- _SFIDA_:
Ricopia senza alcuna modifica le righe dei record comprese tra quella che contiene "Screen dimensions: 1568x457" e quella che contiene "Action: coord(115,61)", includendo entrambe le estremità.

- _DATI GREZZI_:

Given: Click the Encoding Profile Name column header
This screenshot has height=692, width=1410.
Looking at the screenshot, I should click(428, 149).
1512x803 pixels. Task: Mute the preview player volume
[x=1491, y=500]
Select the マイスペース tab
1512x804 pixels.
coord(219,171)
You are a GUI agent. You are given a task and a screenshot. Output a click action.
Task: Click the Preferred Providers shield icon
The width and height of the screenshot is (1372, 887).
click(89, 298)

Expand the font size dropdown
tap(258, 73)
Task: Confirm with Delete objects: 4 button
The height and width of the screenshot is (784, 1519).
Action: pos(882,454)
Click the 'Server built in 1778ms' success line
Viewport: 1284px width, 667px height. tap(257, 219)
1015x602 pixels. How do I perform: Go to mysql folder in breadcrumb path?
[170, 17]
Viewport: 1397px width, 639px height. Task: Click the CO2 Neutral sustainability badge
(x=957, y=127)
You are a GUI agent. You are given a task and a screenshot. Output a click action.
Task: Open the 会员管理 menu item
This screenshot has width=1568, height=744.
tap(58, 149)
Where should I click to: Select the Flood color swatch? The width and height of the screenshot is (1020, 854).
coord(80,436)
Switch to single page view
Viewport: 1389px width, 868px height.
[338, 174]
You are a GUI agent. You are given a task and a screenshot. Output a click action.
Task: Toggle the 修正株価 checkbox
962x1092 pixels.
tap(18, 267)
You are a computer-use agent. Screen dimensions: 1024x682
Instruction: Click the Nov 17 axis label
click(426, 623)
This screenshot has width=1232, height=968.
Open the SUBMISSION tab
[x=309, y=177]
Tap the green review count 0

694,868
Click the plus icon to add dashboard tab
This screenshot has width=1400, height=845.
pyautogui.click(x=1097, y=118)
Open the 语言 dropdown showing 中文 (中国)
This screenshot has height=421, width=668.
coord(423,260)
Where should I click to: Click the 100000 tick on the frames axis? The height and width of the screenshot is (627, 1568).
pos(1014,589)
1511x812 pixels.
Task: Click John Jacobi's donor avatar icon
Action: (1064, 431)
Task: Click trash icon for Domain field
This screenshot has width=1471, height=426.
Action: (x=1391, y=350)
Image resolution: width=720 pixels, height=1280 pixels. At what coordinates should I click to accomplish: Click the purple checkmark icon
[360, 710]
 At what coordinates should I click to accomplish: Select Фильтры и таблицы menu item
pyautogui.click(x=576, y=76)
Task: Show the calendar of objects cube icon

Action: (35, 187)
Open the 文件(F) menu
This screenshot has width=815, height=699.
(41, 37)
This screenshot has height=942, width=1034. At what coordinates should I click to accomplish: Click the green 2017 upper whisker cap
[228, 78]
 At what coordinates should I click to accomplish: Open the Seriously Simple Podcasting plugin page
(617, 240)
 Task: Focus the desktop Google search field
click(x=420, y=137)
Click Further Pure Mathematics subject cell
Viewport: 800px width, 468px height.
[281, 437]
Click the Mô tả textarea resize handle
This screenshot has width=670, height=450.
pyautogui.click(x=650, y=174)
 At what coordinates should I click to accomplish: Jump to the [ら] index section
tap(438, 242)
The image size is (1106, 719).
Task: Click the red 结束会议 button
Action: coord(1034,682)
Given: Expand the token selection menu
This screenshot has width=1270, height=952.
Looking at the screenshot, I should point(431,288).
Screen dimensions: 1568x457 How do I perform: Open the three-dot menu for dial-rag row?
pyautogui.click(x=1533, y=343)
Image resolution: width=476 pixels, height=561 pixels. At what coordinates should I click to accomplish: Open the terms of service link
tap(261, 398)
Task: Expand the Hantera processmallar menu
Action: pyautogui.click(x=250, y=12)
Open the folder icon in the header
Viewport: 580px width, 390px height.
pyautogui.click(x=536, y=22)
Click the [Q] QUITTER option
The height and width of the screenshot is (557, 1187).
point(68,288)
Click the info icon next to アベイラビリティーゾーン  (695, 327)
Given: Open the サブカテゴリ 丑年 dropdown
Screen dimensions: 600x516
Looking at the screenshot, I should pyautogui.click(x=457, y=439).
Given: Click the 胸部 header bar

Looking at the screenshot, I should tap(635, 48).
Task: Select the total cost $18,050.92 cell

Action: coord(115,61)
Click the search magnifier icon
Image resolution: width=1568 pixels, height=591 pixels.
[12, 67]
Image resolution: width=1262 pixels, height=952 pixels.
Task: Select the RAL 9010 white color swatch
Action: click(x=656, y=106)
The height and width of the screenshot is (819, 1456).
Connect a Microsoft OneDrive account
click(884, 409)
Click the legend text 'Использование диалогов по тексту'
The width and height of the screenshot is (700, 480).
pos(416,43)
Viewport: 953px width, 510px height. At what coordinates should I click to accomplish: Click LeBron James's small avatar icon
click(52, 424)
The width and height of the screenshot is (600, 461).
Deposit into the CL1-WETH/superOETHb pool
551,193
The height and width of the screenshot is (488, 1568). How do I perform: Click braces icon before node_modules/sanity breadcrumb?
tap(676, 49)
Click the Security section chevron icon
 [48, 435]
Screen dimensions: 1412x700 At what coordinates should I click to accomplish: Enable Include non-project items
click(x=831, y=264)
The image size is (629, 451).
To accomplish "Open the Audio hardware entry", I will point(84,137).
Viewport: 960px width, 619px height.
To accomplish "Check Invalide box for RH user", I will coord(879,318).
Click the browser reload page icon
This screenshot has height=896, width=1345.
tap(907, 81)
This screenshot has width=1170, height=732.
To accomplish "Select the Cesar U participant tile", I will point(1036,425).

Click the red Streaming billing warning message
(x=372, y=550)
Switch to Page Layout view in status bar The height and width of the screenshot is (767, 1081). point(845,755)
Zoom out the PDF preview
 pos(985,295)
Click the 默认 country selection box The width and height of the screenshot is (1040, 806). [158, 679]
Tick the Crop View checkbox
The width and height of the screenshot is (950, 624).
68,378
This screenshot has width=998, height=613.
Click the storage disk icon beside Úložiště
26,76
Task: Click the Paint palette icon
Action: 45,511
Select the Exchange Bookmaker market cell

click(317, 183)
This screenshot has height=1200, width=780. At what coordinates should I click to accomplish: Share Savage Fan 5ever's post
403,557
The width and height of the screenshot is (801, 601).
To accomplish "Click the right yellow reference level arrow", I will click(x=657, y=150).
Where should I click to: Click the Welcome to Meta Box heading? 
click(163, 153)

- _SOLUZIONE PROPOSTA_:
Screen dimensions: 1568x457 How do I perform: Open the three-dot menu for dial-rag row?
pyautogui.click(x=1533, y=343)
Image resolution: width=476 pixels, height=561 pixels. At what coordinates should I click to accomplish: Open the terms of service link
tap(261, 398)
Task: Expand the Hantera processmallar menu
Action: pyautogui.click(x=250, y=12)
Open the folder icon in the header
Viewport: 580px width, 390px height.
pyautogui.click(x=536, y=22)
Click the [Q] QUITTER option
The height and width of the screenshot is (557, 1187).
point(68,288)
Click the info icon next to アベイラビリティーゾーン  (695, 327)
Given: Open the サブカテゴリ 丑年 dropdown
Screen dimensions: 600x516
Looking at the screenshot, I should pyautogui.click(x=457, y=439).
Given: Click the 胸部 header bar

Looking at the screenshot, I should tap(635, 48).
Task: Select the total cost $18,050.92 cell

Action: coord(115,61)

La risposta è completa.